» Exercise prompt:
The line containing "Viewport: 1162px width, 802px height." marks the end; write out exactly every line from the start of the data up to and including it, without the pictures.

» Input for this task:

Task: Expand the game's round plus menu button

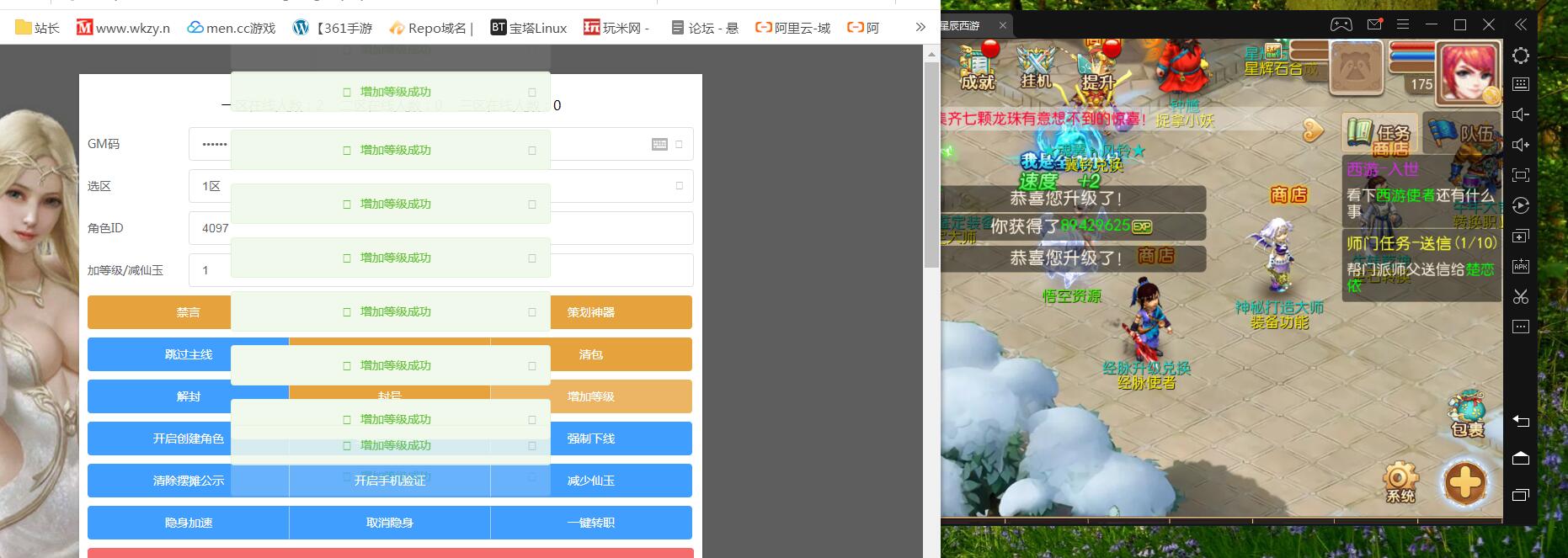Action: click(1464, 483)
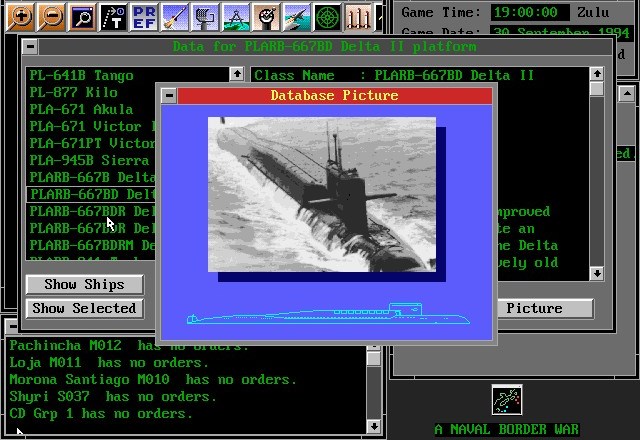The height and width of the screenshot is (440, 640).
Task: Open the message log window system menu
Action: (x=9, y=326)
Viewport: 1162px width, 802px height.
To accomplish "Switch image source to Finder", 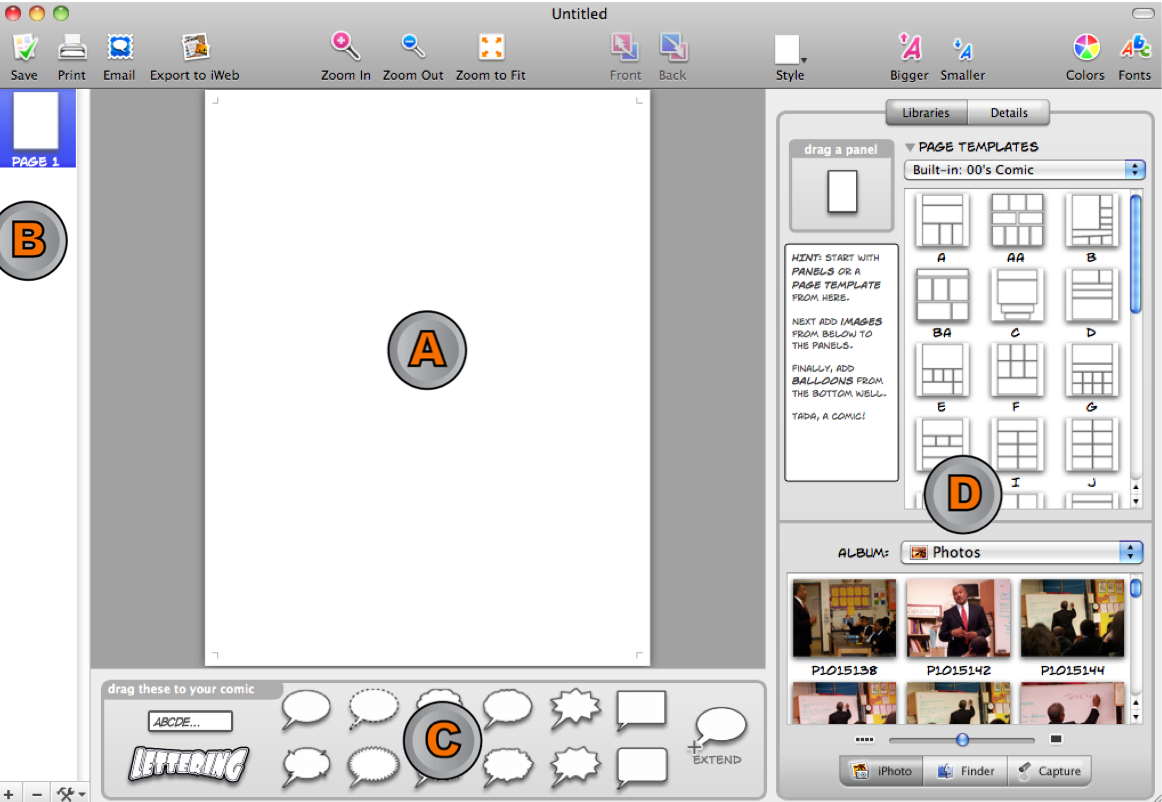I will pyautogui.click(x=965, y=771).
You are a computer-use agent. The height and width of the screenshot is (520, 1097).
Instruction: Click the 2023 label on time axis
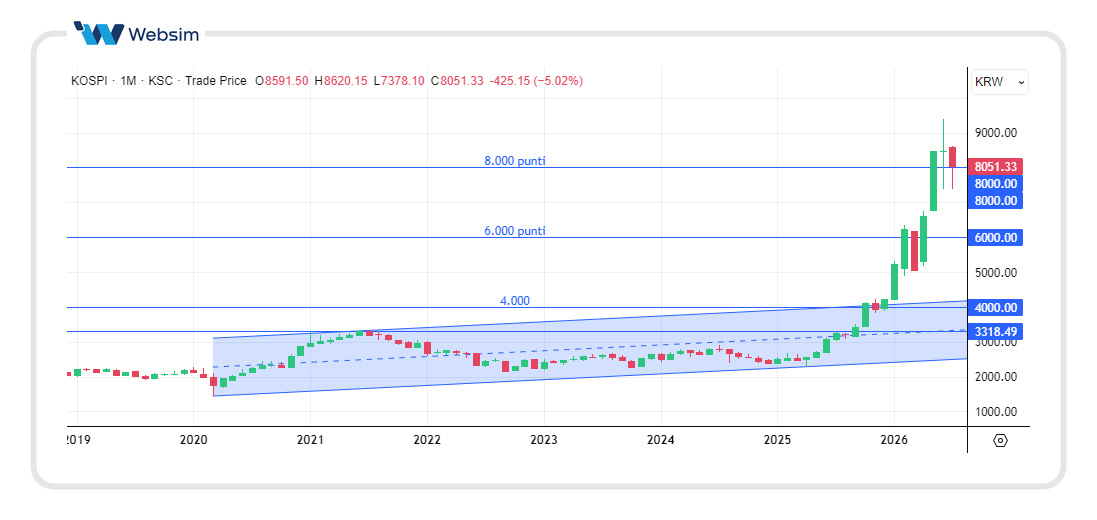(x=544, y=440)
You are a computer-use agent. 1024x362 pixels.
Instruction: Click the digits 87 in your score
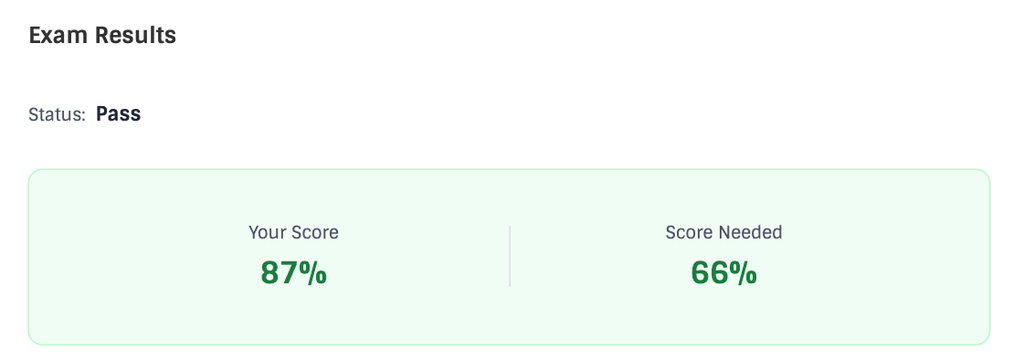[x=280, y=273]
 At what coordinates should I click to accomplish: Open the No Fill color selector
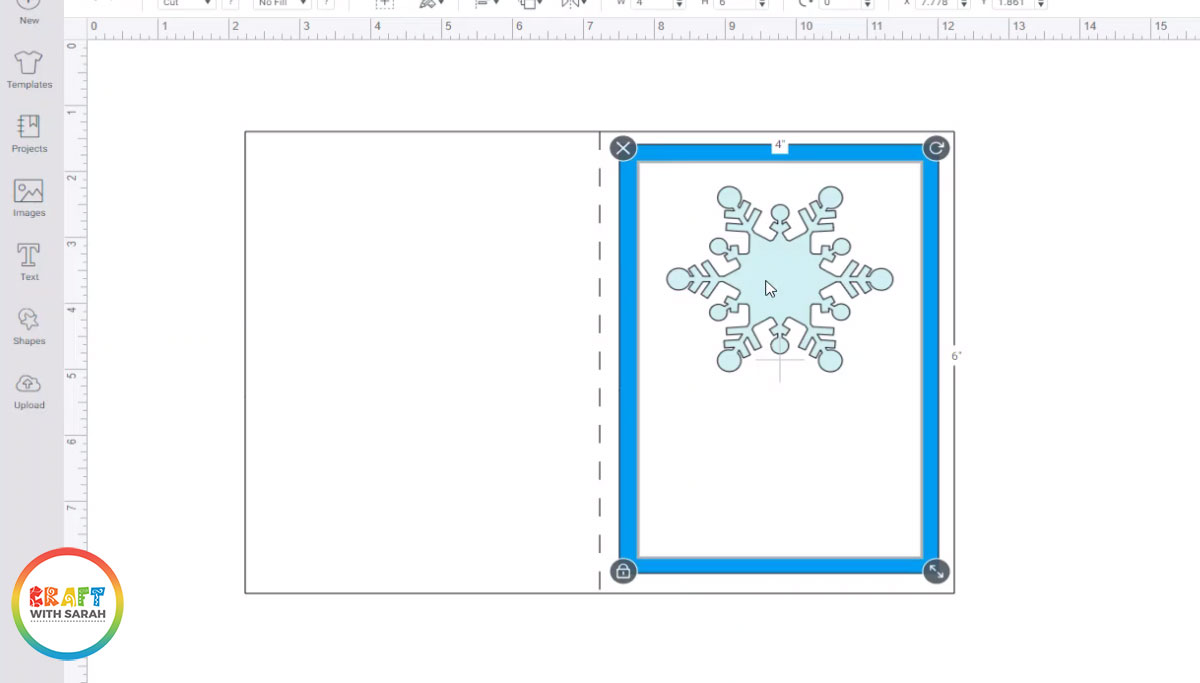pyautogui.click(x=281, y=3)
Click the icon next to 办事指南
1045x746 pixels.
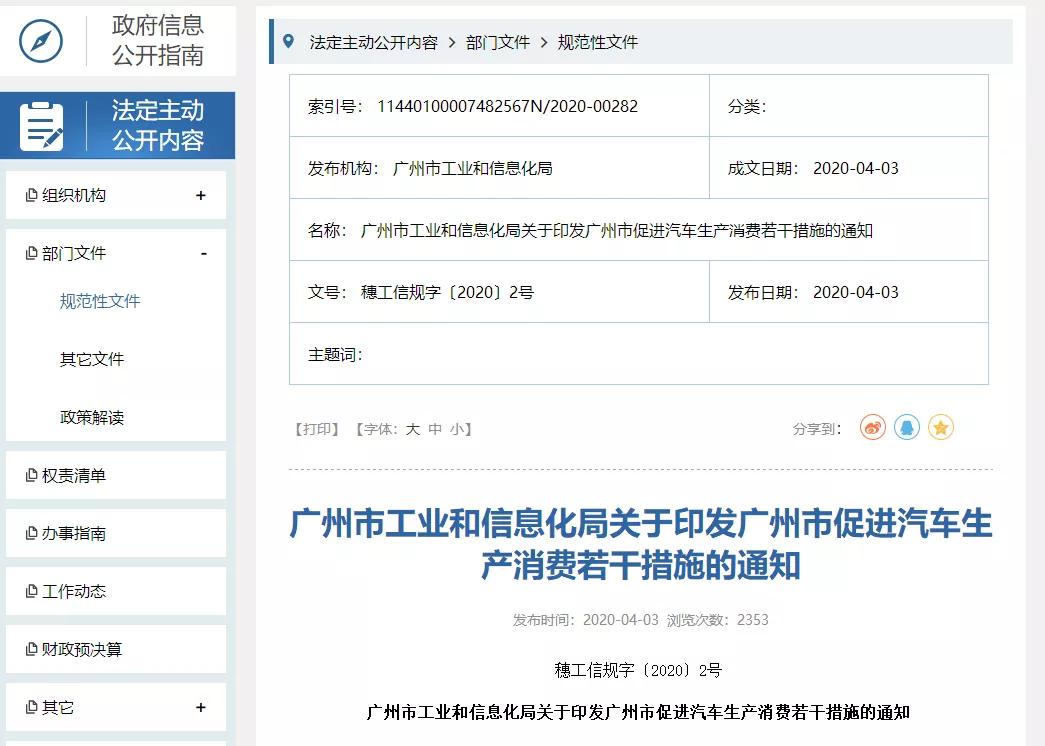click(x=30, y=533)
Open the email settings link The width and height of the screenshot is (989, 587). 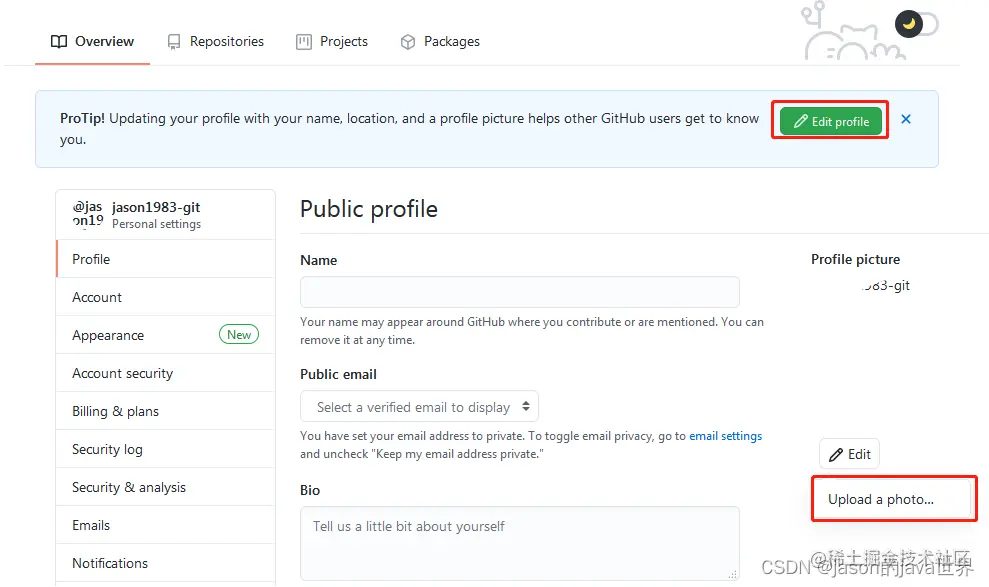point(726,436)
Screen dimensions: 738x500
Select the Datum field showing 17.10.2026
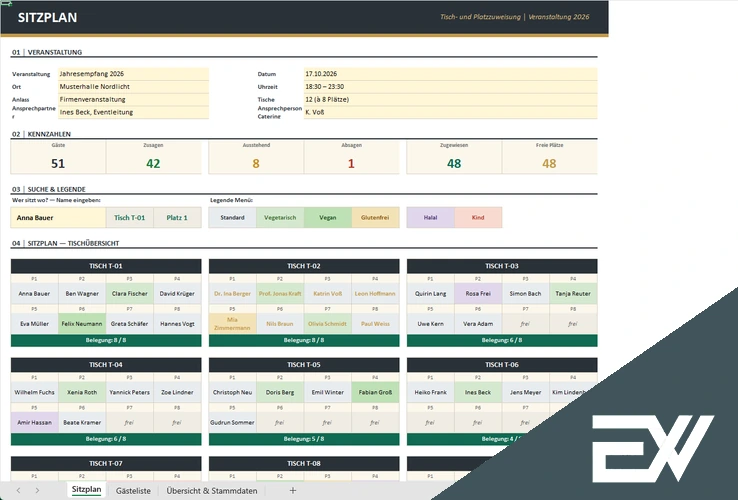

» The completed task:
Task: Expand the game's round plus menu button

Action: click(1464, 483)
The height and width of the screenshot is (440, 640).
Task: Open the message log window system menu
Action: (x=9, y=326)
Viewport: 1162px width, 802px height.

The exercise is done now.